Word and element location listing:

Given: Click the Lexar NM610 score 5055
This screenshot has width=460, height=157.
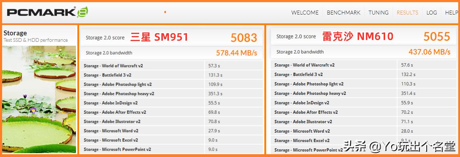Looking at the screenshot, I should (x=437, y=36).
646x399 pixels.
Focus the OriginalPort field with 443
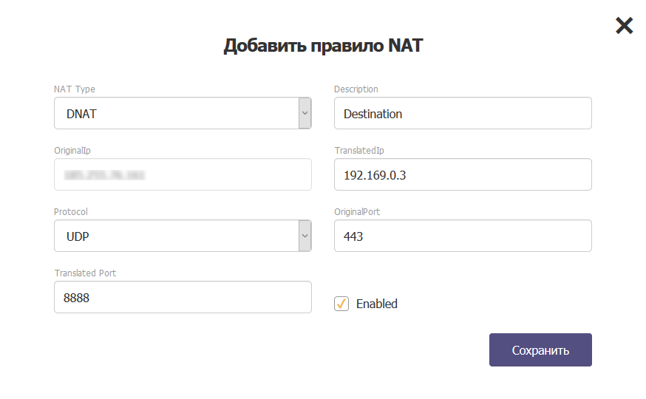click(463, 236)
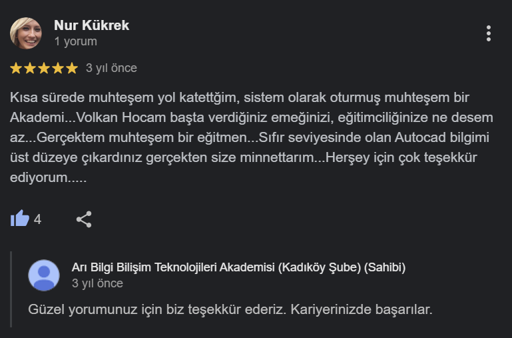Click the like count number 4
512x338 pixels.
pos(37,219)
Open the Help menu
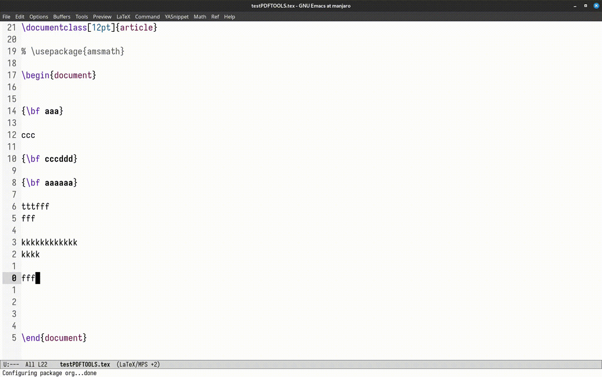 229,16
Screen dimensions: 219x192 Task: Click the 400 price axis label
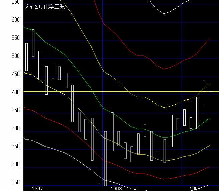pos(6,92)
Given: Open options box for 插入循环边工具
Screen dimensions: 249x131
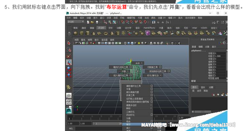Looking at the screenshot, I should [x=131, y=75].
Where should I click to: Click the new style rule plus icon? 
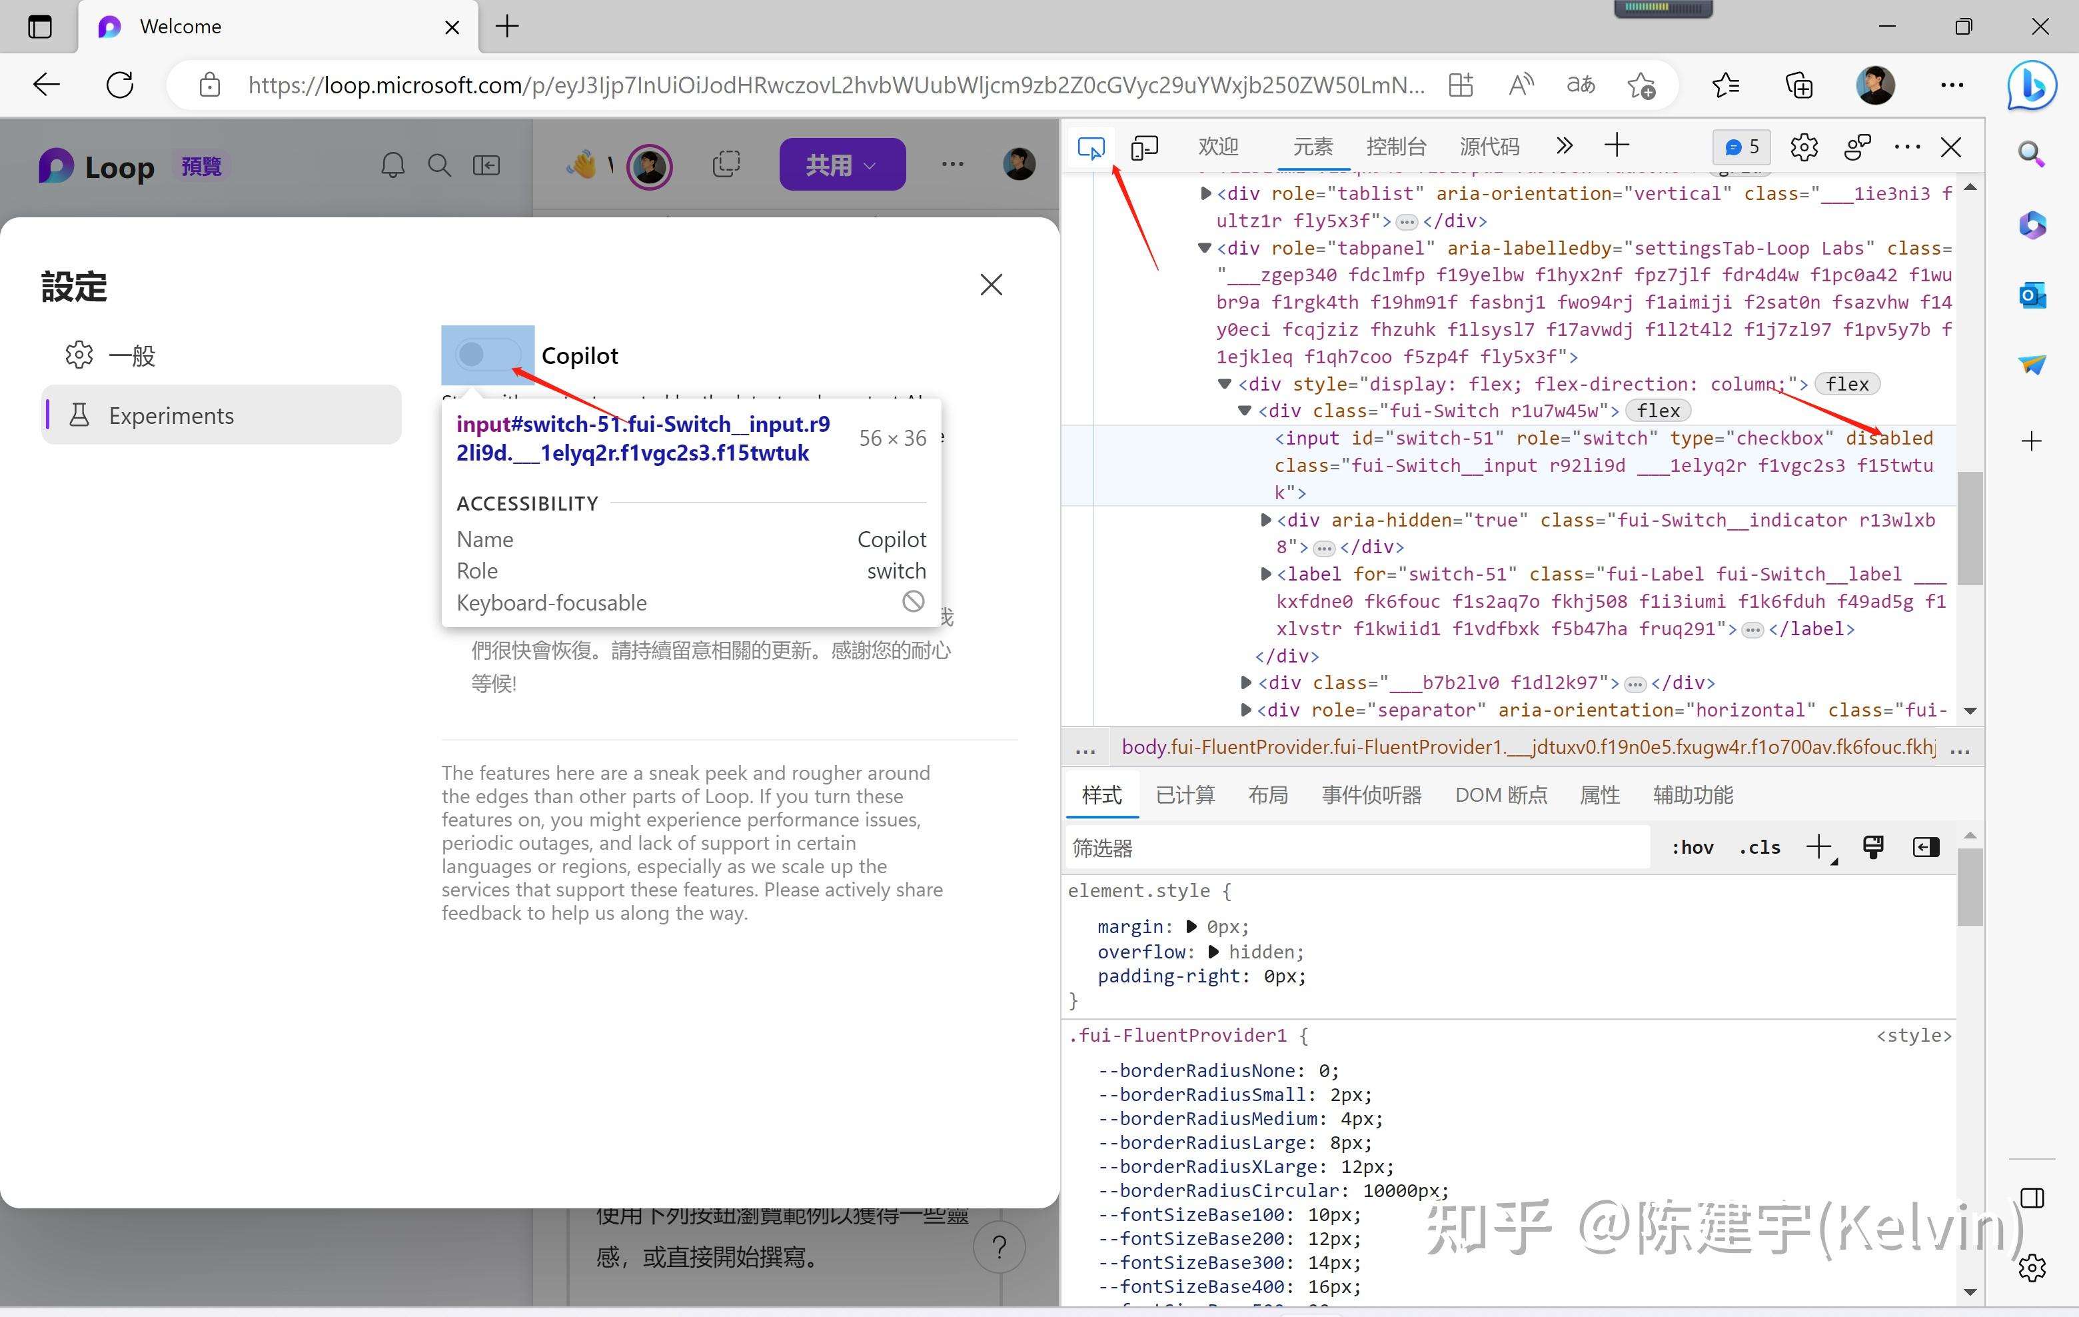tap(1818, 847)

**DIRECTIONS FOR THIS TASK**: Rewrite the whole listing above, substituting "Viewport size" for each occurrence of "Screen dimensions" and keeping everything else unchanged. Leave the pictures out of your answer.

**EXPECTED OUTPUT**:
Given: Click the Lexar NM610 score 5055
This screenshot has width=460, height=157.
Looking at the screenshot, I should (x=437, y=36).
646x399 pixels.
Focus the OriginalPort field with 443
click(463, 236)
Click the like count number 4
512x338 pixels.
pos(37,219)
Open the Help menu
 229,16
Viewport size: 219x192 Task: Click the 400 price axis label
pos(6,92)
Given: Open options box for 插入循环边工具
Viewport size: 249x131
Looking at the screenshot, I should [x=131, y=75].
Where should I click to: Click the new style rule plus icon? 
tap(1818, 847)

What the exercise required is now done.